Ancient Babylonian astronomers working in the pre-Christian era have long been thought to be way ahead of their time, employing arithmetical methods to predict the positions of celestial bodies.
But new evidence shows they also employed sophisticated geometry to chart the movements of Jupiter -- prefiguring the development of calculus.
Science historian Mathieu Ossendrijver tells RFE/RL that the finding "could probably redefine our history books about physics and mathematics," because the origins of the technique used by ancient Babylonians previously have been traced to the 14th century.
Ossendrijver, a professor at Humboldt University of Berlin, has analyzed five clay tablets from the British Museum and published the results of his research in the current issue of the U.S. magazine Science.
The five tablets engraved with their cuneiform writing system date from the period between 350 and 50 B.C., and were excavated late in the 19th century in Babylon, some 100 kilometers south of Baghdad, in modern Iraq.
None of them contains drawings, but Ossendrijver said the tablets describe a four-sided shape, called a trapezoid, representing how Jupiter's velocity appears to change with time based on its own and the Earth's orbits.
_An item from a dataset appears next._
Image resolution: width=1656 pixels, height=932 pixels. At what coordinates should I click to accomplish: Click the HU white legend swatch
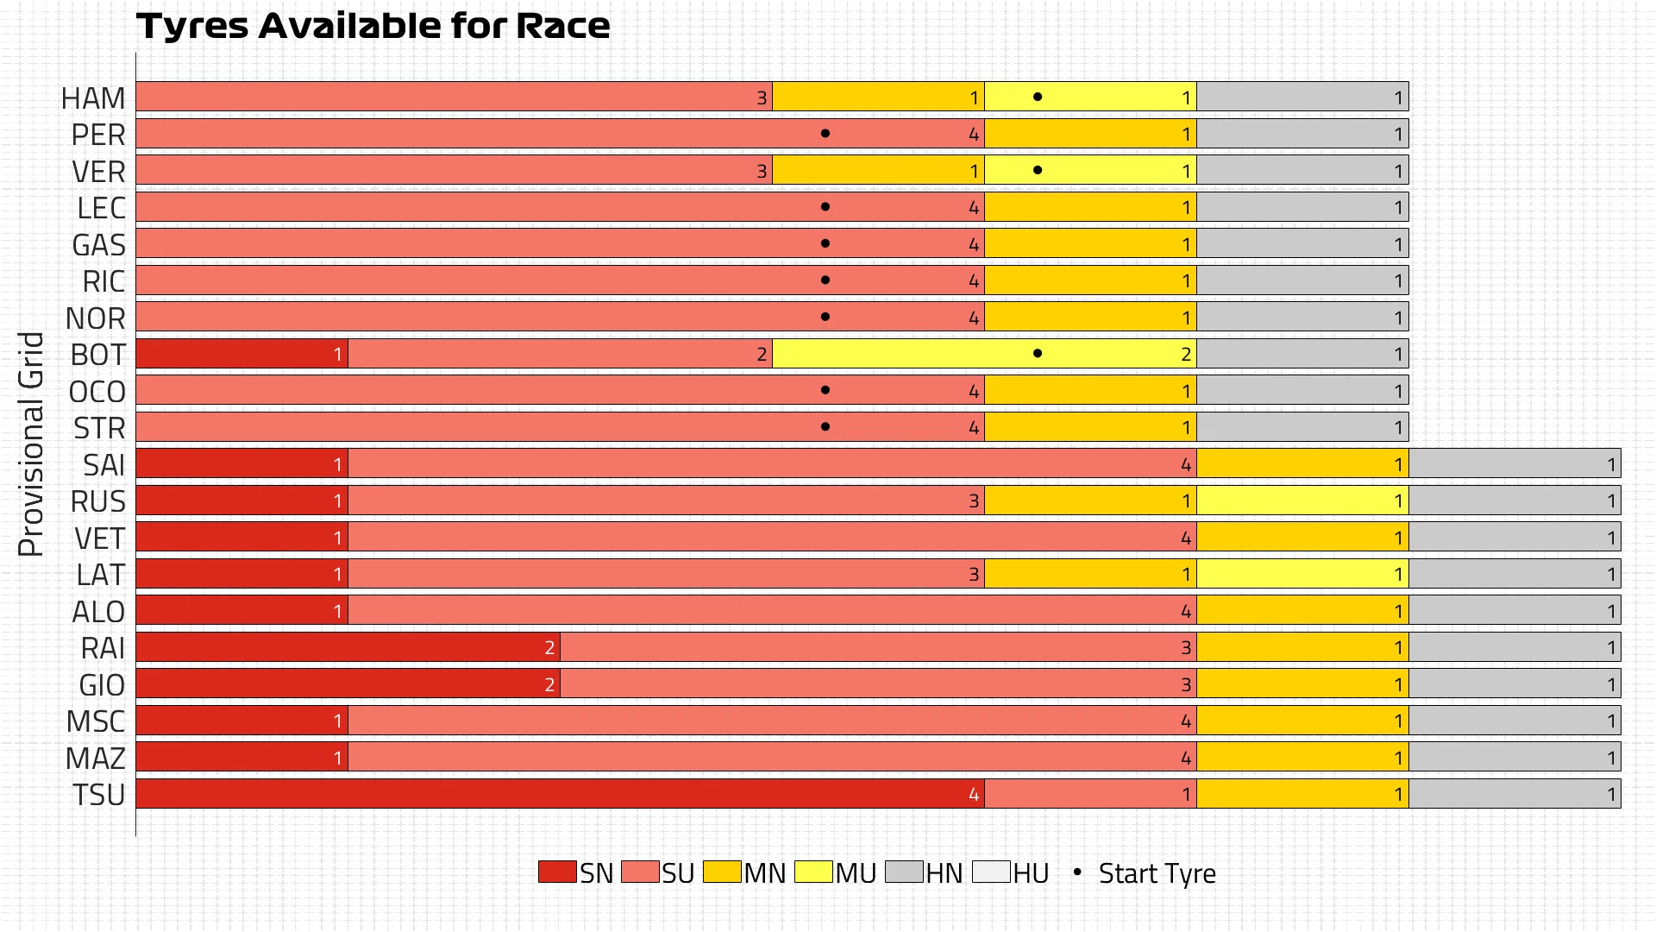(x=991, y=872)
The area of the trapezoid represents the distance traveled by Jupiter along its orbit.
The computations covered a period of 60 days, beginning on a day when the giant planet, equated with the Babylonian god Marduk, first appeared in the sky before dawn.
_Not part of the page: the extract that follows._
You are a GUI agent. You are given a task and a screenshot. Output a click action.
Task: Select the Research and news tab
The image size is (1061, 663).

Professor Alexander Jones from the New York University, who was not involved in the study, describes it as "a new step in our understanding of the development of mathematical thinking in physical science."
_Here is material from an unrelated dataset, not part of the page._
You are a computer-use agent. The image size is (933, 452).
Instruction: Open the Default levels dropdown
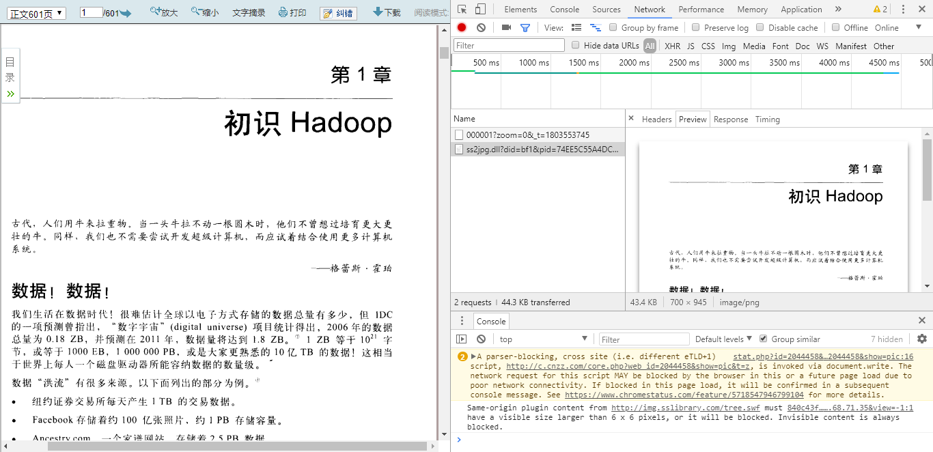(x=723, y=339)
Much was already known about ancient Babylon's astronomical achievements and its "extremely innovative tradition" in the centuries before Christ, Jones says, including to "predict the observable behavior" of the Sun, moon, and planets.
"But this particular discovery is showing that these temple-based scholars who were doing this kind of astronomy were thinking in a way about motion and changing speeds that is something that before now we thought had first shown up in Western Europe in the later Middle Ages."
Ossendrijver says the computations included on the tablets anticipate the use of similar techniques by 14th-century scholars at Oxford and in Paris.
"Not only do the tablets describe a graph of the velocity of Jupiter against the time, but these tablets also contain computations that show an insight into the connection between time, velocity, and distance -- a geometrical insight that we associate with integral calculus," he adds.
Also, it had been previously assumed that Babylonian astronomers used only arithmetical methods -- not geometrical ones -- even though they were common in Babylonian mathematics.
Ancient Greek astronomers from the time between 350 B.C. and A.D. 150 are known for their use of geometrical methods.
But Ossendrijver says the Babylonian tablets employ geometry in a more complex, abstract manner, describing figures that do not represent configurations in real space.
"When [the ancient Greeks] were doing geometrical astronomy, the geometry was actually spatial movement," New York University's Jones says. "You were looking at, for example, planets moving in paths that were combinations of circles. But the Greeks, as far as we know so far, did not do this kind of -- not a literal geometrical figure, but a kind of imaginary figure where one side is time."